Burke v. ReiterAnnotate this Case
42 N.W.2d 907 (1950)
BURKE v. REITER et al.
Supreme Court of Iowa.
June 13, 1950.
*908 John D. Randall and Richard F. Nazette, Cedar Rapids, for appellant.
Elliott Shuttleworth & Ingersoll, Cedar Rapids, Frank W. Less, Cascade, and Rees & Remley, Anamosa, for appellees.
The collision occurred Christmas Eve, 1947, on Highway 151 between Anamosa and Springville, at or near the easterly fork of the Y-intersection where highway 261, coming north from Martelle, joins 151. The location is known as Martelle Corners.
Plaintiff was traveling from Anamosa southwesterly toward Springville and Cedar Rapids; defendants in the opposite direction. Highway 151, going toward Springville, just about as it reaches this fork of the intersection, curves to the right *909 from a southwesterly to a more westerly direction. One not taking that curve but going straight forward would leave Highway 151 and enter Highway 261 which then curved slightly to the left (southward) toward Martelle.
Contrariwise, to one coming from Springville toward Anamosa on Highway 151, the curve in 151 at this point commences farther west and is to the left from an easterly to a more northeasterly course. It seems quite likely the collision was at a point where the union of the two highways results in a wider expanse of paving before they become completely merged. Plaintiff was just entering or about to enter the curve; defendant leaving or about to leave it.
It will be seen this is not an intersection case in the usual sense, since neither party was traveling or intending to travel on Highway 261. Reference to it is principally for the purpose of identifying the location and describing the surroundings. The situation is such that one intending to continue on 151 toward Springville might, under unfavorable conditions of visibility, miss the turn and enter 261. There are no obstructions to the view in any direction however and the ground is practically level.
The cars collided between nine and ten o'clock P.M. The night is described as "cold and crisp." Plaintiff testified the "visibility was good" on all the road traveled. However, there is also testimony of some "rolling" fog.
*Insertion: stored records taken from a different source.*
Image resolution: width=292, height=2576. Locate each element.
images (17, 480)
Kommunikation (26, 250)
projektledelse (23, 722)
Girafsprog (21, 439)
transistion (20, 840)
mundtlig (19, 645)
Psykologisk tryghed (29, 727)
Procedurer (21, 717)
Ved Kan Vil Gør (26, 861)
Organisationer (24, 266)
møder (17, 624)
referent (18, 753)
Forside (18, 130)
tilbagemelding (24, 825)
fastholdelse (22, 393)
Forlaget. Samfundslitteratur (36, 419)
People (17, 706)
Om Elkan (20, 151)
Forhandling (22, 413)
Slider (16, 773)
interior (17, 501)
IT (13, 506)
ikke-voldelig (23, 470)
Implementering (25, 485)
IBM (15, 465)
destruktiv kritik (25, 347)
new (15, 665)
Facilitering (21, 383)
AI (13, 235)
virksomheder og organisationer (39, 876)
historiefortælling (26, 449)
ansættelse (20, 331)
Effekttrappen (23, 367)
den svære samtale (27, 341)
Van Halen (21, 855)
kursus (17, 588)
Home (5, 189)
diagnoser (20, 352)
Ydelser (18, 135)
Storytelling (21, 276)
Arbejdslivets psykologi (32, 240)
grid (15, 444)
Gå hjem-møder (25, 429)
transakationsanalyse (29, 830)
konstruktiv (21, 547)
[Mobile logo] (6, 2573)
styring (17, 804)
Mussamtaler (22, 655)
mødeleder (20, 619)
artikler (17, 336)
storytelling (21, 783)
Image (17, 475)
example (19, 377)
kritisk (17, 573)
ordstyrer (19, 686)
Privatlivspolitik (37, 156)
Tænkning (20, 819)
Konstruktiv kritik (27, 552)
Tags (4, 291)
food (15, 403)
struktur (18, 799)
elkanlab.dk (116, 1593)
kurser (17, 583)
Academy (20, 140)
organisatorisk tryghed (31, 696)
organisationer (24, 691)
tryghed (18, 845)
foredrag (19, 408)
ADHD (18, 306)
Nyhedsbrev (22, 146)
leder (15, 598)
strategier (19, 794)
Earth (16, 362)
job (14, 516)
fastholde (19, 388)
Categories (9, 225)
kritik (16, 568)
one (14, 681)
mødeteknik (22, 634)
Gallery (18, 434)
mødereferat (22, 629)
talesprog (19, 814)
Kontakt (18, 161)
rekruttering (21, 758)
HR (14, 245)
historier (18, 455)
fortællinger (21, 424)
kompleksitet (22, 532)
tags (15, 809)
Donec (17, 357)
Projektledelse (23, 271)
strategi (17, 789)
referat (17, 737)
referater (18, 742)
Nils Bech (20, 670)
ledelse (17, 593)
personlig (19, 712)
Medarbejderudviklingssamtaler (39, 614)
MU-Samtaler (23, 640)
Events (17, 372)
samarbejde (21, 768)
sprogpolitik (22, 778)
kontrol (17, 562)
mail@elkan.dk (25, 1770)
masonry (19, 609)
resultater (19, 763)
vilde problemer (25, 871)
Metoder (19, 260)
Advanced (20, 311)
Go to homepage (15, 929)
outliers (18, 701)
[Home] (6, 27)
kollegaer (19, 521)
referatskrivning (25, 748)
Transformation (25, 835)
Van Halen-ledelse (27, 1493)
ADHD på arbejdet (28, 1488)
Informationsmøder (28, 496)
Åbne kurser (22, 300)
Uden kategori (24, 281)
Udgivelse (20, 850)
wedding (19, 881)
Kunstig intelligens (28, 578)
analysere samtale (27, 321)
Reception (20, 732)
Plaintiff, aged 31, accompanied by his wife, was driving his 1938 Ford Sedan. They were returning home to Cedar Rapids from a brief visit to Mrs. Burke's folks at Wyoming (east of Anamosa) where they had earlier gone to take Christmas presents to her children.
Defendant Edward Reiter, Jr. (19) of near Cascade, Iowa, was driving his father's (defendant Edward Reiter's) 1947 Dodge sedan. He and his young friends, Richard Kurt and Melvin O'Shea, had driven down that evening through Anamosa and Springville to Cedar Rapids to meet his sister and her husband who were coming home for a visit. Returning, the three boys were in the front seat. Mr. and Mrs. Tegeler, the sister and husband, sat behind.
There is some variance in testimony as to the respective speed of the cars and as to the dimming of lights. However, the unanimous testimony of the witnesses who arrived after the collision places both cars on the southeasterly side of the pavement, that is on the defendant's right side of the center line, as they stood after colliding. Pictures were taken before plaintiff's car was moved and after various officials and others arrived,the sheriff of Jones County and his deputy, the marshal and deputy marshal of Anamosa, a nearby neighbor who heard the crash and hurried to the scene, and the operator of a wrecker service from Anamosa. They all (including the pictures) testified plaintiff's car was over the center line of the highway.
The testimony of the neighbor who was probably first on the scene is fairly typical: "The Ford car (plaintiff's) would be to the left of the center line of the highway if one were proceeding from Anamosa to Springville and Cedar Rapids. When I saw the Dodge car and the Ford they were right head-on. And the Dodge car would be on the right hand side if one were proceeding from Cedar Rapids to Anamosa."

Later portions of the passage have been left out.